Ten Steps to a Collaborative Mindset
Are you ready for the future? Answer these ten questions to understand how prepared your organisation is for collaborating successfully in rapidly shifting market conditions.
How diverse is the community of people that influences your thinking? Do your people have the ability to think and draw conclusions? Can they adapt to changes, and learn quickly? If you can answer positively, you’re likely to have an agile and adaptable workforce, the modern prerequisites for resilience in performance. Maybe you’re already a leader with a collaborative mindset.
Adaptability is an essential trait for all your colleagues as shifting markets and shifting expectations in the workplace bring new challenges every day. The skill-set that delivered someone a promotion last month may be what causes their role to be eliminated next month. Success yesterday is no longer a reliable indicator for tomorrow. Everyone has to focus on the future and their contribution to creating it.
Processes that enable organisational agility - by supporting dynamic change and responding rapidly to environmental stimuli - will provide the key strategic difference between competitors. With windows of opportunity becoming shorter, how quickly can your organisation respond? Equally importantly, how quickly can it execute changes? To help you consider where your company is right now, here’s our top ten questions to consider…
1 Is your structure hierarchical with command and control systems? This can discourage initiative and lead to longer reaction times. It wastes time and energy in ‘managing up’, breeding anxiety and lack of trust amongst employees. By ensuring opportunities for good quality dialogue within your team, you’re able to leverage everybody's life experience to the full.
2 Are your business practices inflexible? Highly optimised systems can be super efficient, but difficult to adapt. The more your assets, skills and processes become specialised, the more change is likely to be incremental and slower. If you’re smart, you’ll recognise the difference in managing the creative, divergent part of business and the convergent, doing part of business.
3 Is your decision-making centralised? If the power to make key decisions is vested with a few individuals at the top, this can deny change, blunt enthusiasm and smother agile and adaptable behaviours. Similarly, would you assess your key meetings as energy sources or energy sinks?
4 Does your organisation have a compelling purpose? The absence of a clear shared purpose may mean your people find it difficult to identify how they can contribute to progress. As for understanding what your company’s source of competitive advantage is... The fastest growing companies have an aspirational, transformative purpose to capture hearts and minds. Critically important, a truly shared purpose or context thrives on participation and not instruction.

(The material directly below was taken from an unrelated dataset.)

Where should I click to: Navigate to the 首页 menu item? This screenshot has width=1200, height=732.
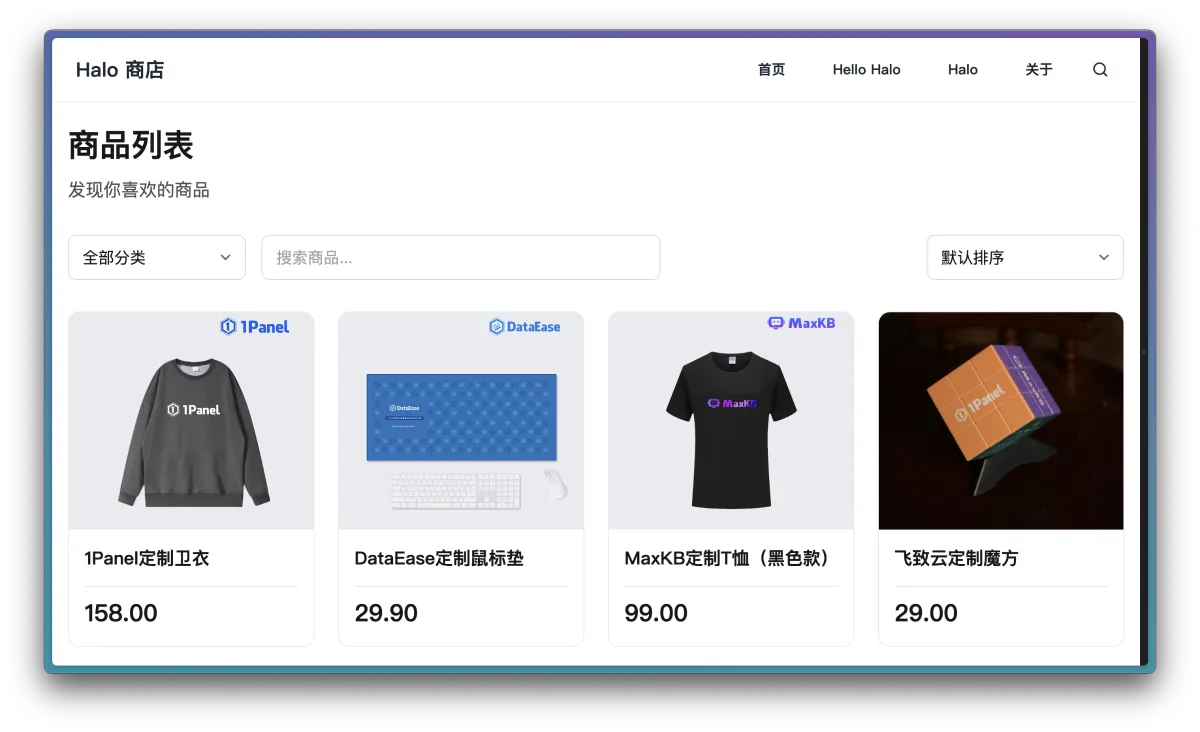pos(771,69)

5 Do your employees have the right skillset and mindset? Critical-thinking, problem- solving and decision-making are the building blocks that establish a framework to help employees identify changes in their environment quickly and adapt response strategies targeted at producing the right outcomes.
6 Do you embrace grassroots leadership and the organisational agility that comes with it? Companies who support decision-making structures that facilitate the diverse input of a broad community of employees gain access to innovative ideas and alternative approaches that can solve problems and create business opportunities (instead of relying on a few people in leadership positions). Implementing such ideas quicker than your competitors is key to creating competitive advantage.

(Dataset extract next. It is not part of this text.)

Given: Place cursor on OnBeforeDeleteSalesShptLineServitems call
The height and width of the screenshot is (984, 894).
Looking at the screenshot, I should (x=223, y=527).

7 Do you encourage a diversity of approach? If you value conformity and cohesion at the expense of diversity and divergence, this can limit your ability to generate the great ideas that could make your business genuinely adaptable. Without enough experimentation taking place in the business, future winning strategies are unlikely to emerge. And don’t underestimate it’s influence on your ability to attract and retain talent and customers. Not to mention the potential loss of cash reserves. In responding to changing circumstances the business mantra has to be ‘agile and adaptable’ not ‘stuck and slow’.

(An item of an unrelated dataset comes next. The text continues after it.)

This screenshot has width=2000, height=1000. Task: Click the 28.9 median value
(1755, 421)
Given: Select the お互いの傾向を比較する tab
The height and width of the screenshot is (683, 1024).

8 How reliant are you on ownership of assets? In an information-based world the modern successful company places greater value on accessing, renting and sharing - helping them to stay nimble. Rather than ‘owning’ employees, exponential organisations hire external people for simple to complex projects, even mission critical processes - providing speed, functionality and flexibility.
9 Is your use of technology geared to agility and adaptability? Technology continues to shape the future through advances in software and the digitalisation of virtually everything - engagement of customers and employees, learning, information, interfaces enabling involvement, access and control. In terms of being ‘tech savvy’ have you thought about the importance of attracting young people in their 20s/30s to influence the thinking of your business?
10 How far has your business explored the potential for collaboration? As more businesses wake up to the reality of disruptive risk, the smart players are realising that collaboration is a way to mitigate that risk. Think about allocating time to exposure of ideas outside your business that could change your business. Your capacity to collaborate can be your greatest sustainable competition advantage in an age of accelerating change.
So having considered those ten questions, how well placed are you to face the future and what steps do you take next? Whilst this may be a modern challenge, the logic behind the approach required is timeless. “To improve is to change. To perfect is to change often.” said Sir Winston Churchill, or was it Gary Oldman? Even Mahatma Gandhi had an opinion on it: “Adaptability is not imitation. It means power of resistance and assimilation.” Sounds like a man who understood the importance of resilience.